Over the following four days we found our rhythm: loading supplies before sunrise, a quick breakfast and off we went to the clinic. Mornings and afternoons involved rotating students through extraction clinic, filling clinic and educational workshops for the children on oral and general health. Increasingly military style pack downs preceded a journey back as the sun set before a well-earned dinner and feedback meetings in the evening. Needless to say people slept soundly after a hefty 18 hour schedule! The team worked efficiently but maintained compassion and care for every patient even when limited by a significant language barrier.
From a statistical point of view, in four days of treatment we saw a total of 322 patients, 376 extractions, 299 fillings and 361 children attending our education workshops and receiving fluoride treatment. Every student managed to see a minimum of 10 patients for extractions and 5 patients for fillings. When faced with new equipment, a difficult working environment and an unknown patient, each of us was forced to adapt, to persevere and ultimately to provide good quality dental treatment to many individuals in great need of it. Needless to say, we all came away with greater confidence and skills that will be really valuable to our working careers as dentists; but not only that, we have seen the impact our vocation can have when put to good use in areas of lack across the world.
The patients the students saw over these days will be remembered with happiness; the lessons we learned about their country, their daily life and the struggles they face will be recalled with humility and determination to continue helping those with such need.

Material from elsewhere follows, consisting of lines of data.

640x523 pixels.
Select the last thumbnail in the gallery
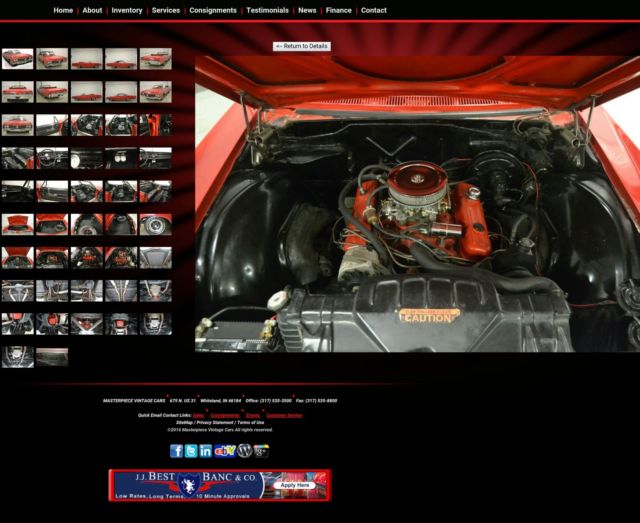point(52,357)
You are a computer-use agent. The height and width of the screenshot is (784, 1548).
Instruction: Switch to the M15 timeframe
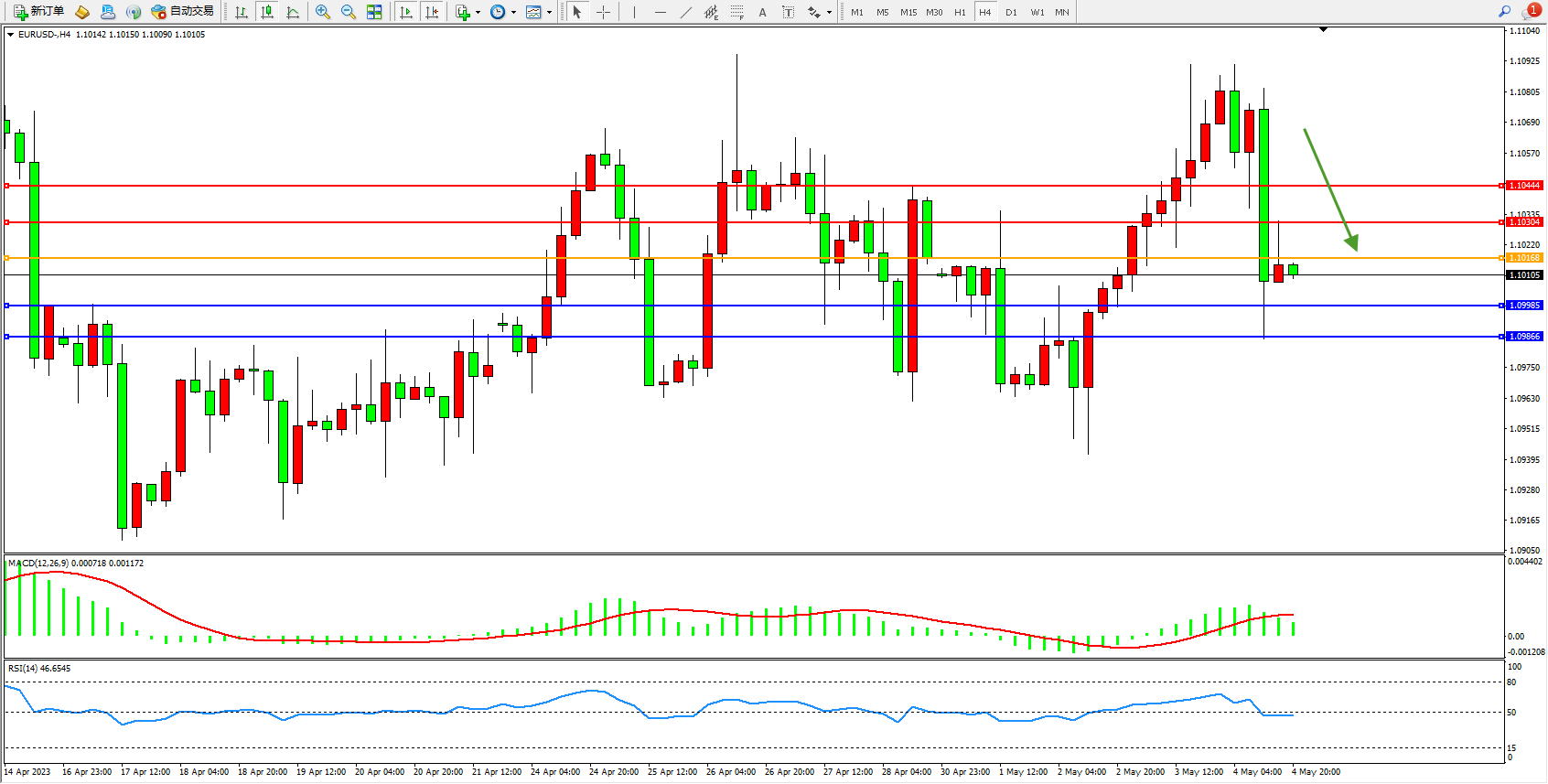point(908,12)
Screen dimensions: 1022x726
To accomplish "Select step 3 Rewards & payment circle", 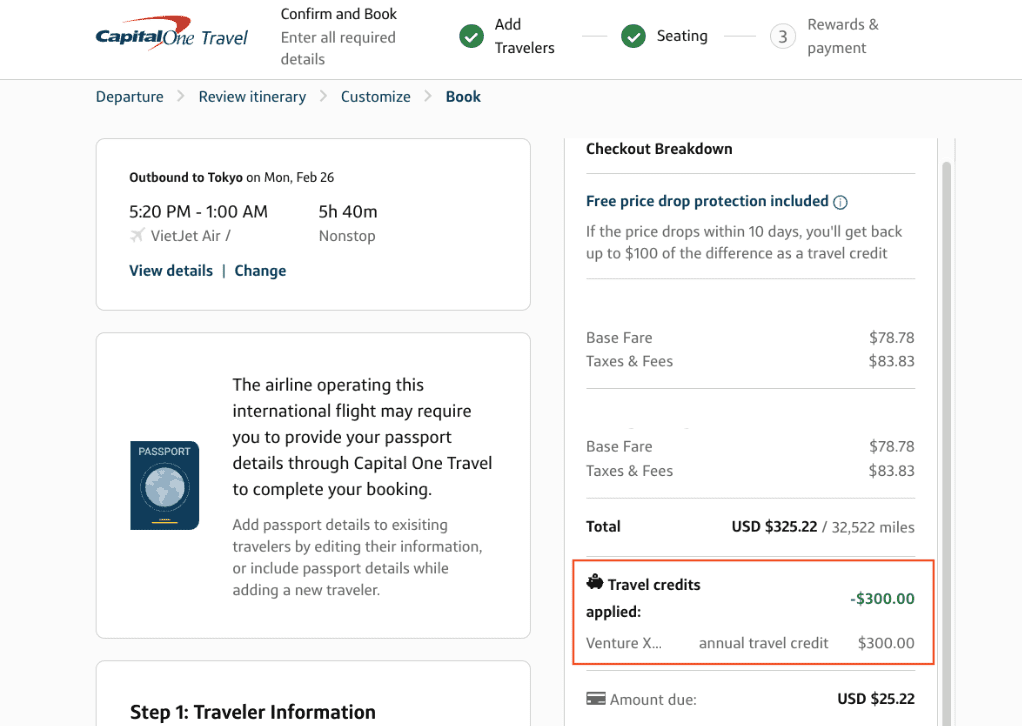I will click(784, 36).
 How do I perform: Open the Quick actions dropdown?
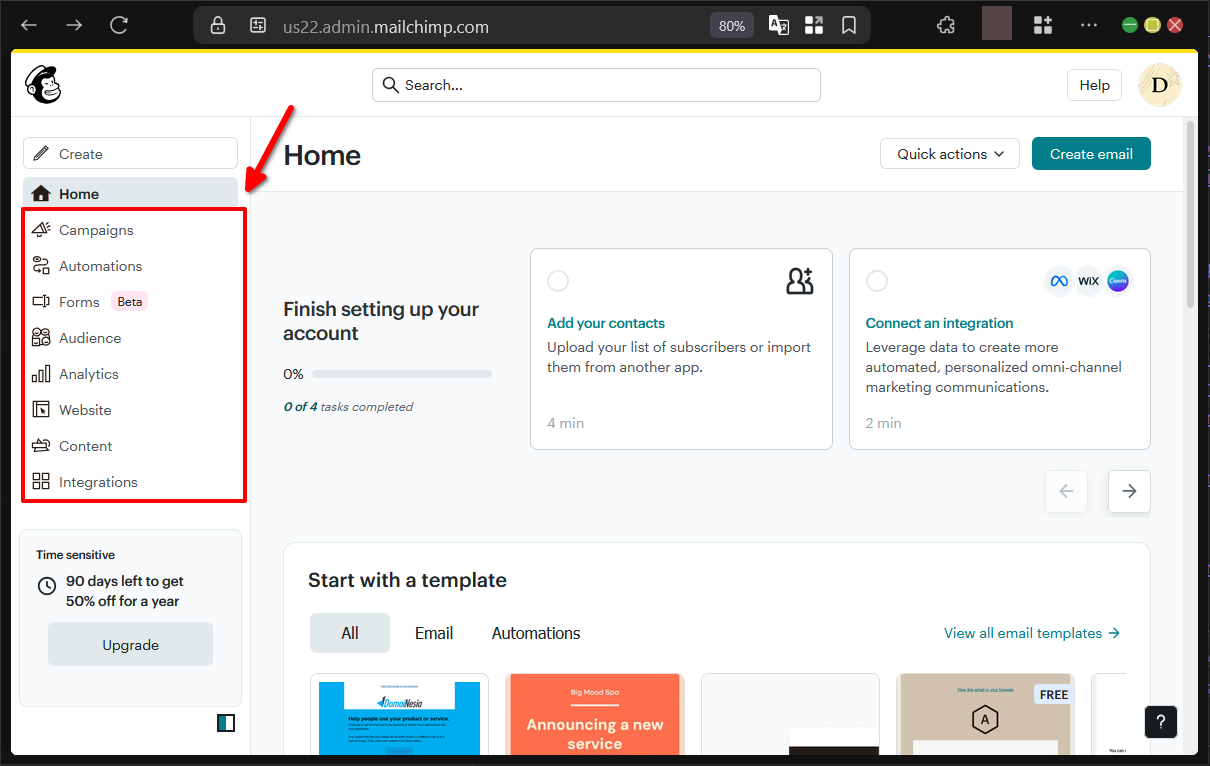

To see teenagers, for example, that have such a poor diet, such a lack of education in personal health that they required extractions of all molar teeth and fillings on every remaining front tooth, is difficult to consolidate with the knowledge that simple measures could have prevented it.
Similarly, to be faced with elderly patients who had nothing left of their teeth but the remnants of decayed roots, presenting the risk of imminent infection, and to see their appreciation when we removed all these rotten teeth! Or a child, visibly malnourished, who was so excited and inspired by a simple 15 minute lesson on brushing their teeth that they returned the next day and the day after so they could join in again. These are the moments which inspired.
Each member of our team worked hard, adapted to their challenges and came away with a changed perspective -- we see that as a successful brigade. We hope we made a positive impact in the lives of those we met and cared for, and equally in a country in serious need of positive input. All the students would like to take this opportunity to thank all our generous sponsors and donors who made this trip possible by contributing finance, dental supplies and good wishes, we are indebted to you.